The Tea has a more powerful heating element than the Giotto (1400w versus 1300 watt), an extra brewing bar guage and along with the "Vapore Continuo" steam technology (versus the widely acknowledged steam-challenged Giotto) all said that the Tea had the ability to make espresso that was just as good as the Giotto (E61 and same mechanical components) but it had a couple of big pluses.
It was the same price as the Giotto ($2000 in Toronto for the Stainless model) so I opted for the Isomac Tea. By the way, this is a ridiculous amount of money to pay for an espresso machine so if you are considering it don‘t even try to justify it. Just tell yourself it‘s a reward for hard work and you‘ll feel better.
This is a great machine for anyone who wants to move up from a high-end single boiler home machine. For an experienced home machine user, the taste of the third espresso you make on the Tea will say it all. Different league.
Gee, the first time I‘ve ever researched any purchase and I think it paid off.
A great deal of thanks to Coffekid and his great coffee content.
Three Month Followup
One Year Followup
I wrote the first review of the Isomac Tea on Coffeegeek so this is my 7 year follow-up.
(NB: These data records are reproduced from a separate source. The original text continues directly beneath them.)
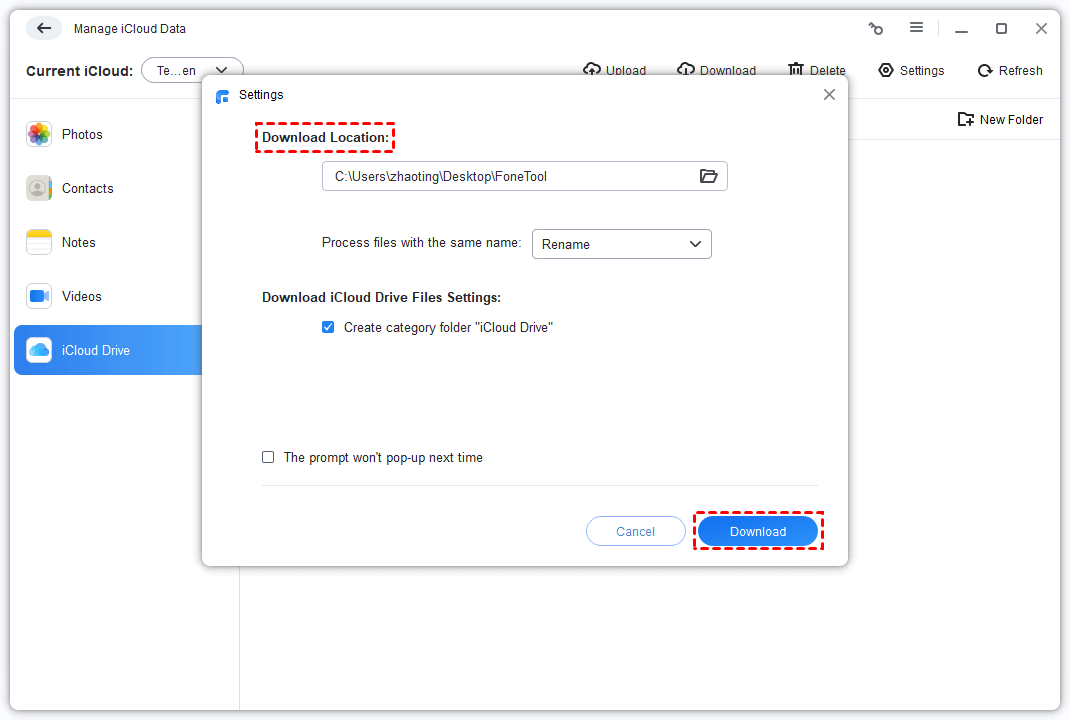Close the Settings dialog
Image resolution: width=1070 pixels, height=720 pixels.
pos(829,95)
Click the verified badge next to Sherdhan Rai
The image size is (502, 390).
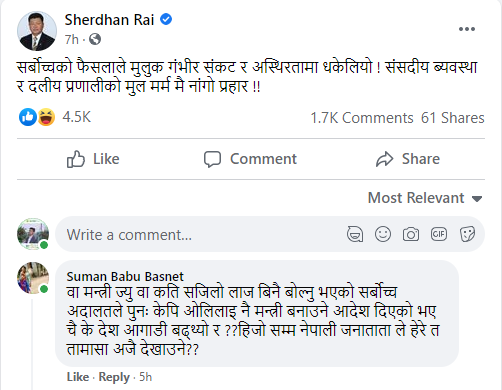point(166,19)
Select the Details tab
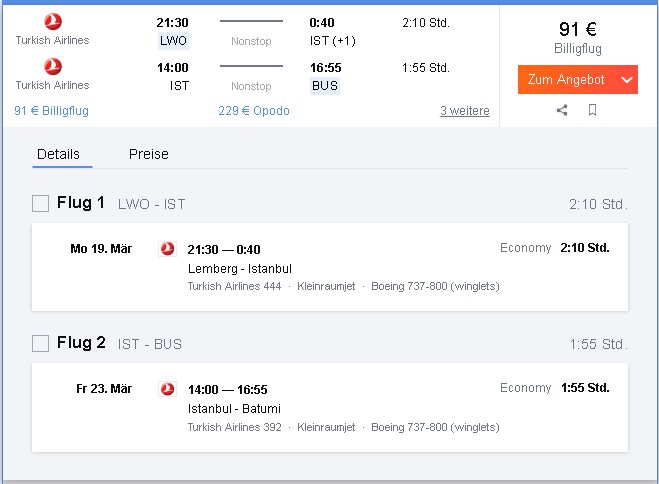Viewport: 659px width, 484px height. point(58,154)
Sadly, over this period of time the machine was just not able to overcome it's engineering flaws and I've retired it to the trade-in pool of my local Espresso dealer while I search for my next manual machine. In the interim I'm getting very lazy and use to the Jura S9 AvantGarde Super Automatic which my Barista mentor (35 years plus on a manual machine) has sucumbed to for home use with the simple saying "Do you really want to spend 30 minutes in the kitchen making espresso for your guests or would you rather be sitting at the table drinking it with them ?" Practicality prevails.
Lucky I'm not practical so I'm going to get a new manual espresso machine soon. Not sure what yet. This is what I learned about the Isomac Tea.
Do yourself a favor and get rid of the internal water tank. Extend the hose and use an exterior water reservoir. Why ? The water gets so hot and builds so much vapor inside the machine that it messes up the gauges and switches. I spent probably $300 on these repairs.
There is a simple Y valve supply line connector inside the machine. It's not heatproof despite being right beside the boiler. It will fail and water will flood to the bottom and destroy the electrical block. Change this valve to something heatproof.
You need to check the electrical connections to ensure they are tight and clean. The heat buildup and then cooling causes them to become lose. They cause intermittent problems and will short some components.
I really miss this machine as it made great coffee from day one but I didn't miss having to haul it to the repair shop every couple of months. I probably spent $800 on repairs the last two years and although there are a lot of commercial quality components inside the machine there are also a lot of non-commercial quality components and this was the problem.
So what have I learned from speaking with all the master technicians: It's what on the inside of the machine that is important and to have a long-lasting enduring machine you have to start with the best components. Judge the machine by what is inside and the workmanship there. And it's going to cost you more.
I like the design and build of the Dalla Corte Mini, the Olympia Maximatic and the La Cimbali Junior.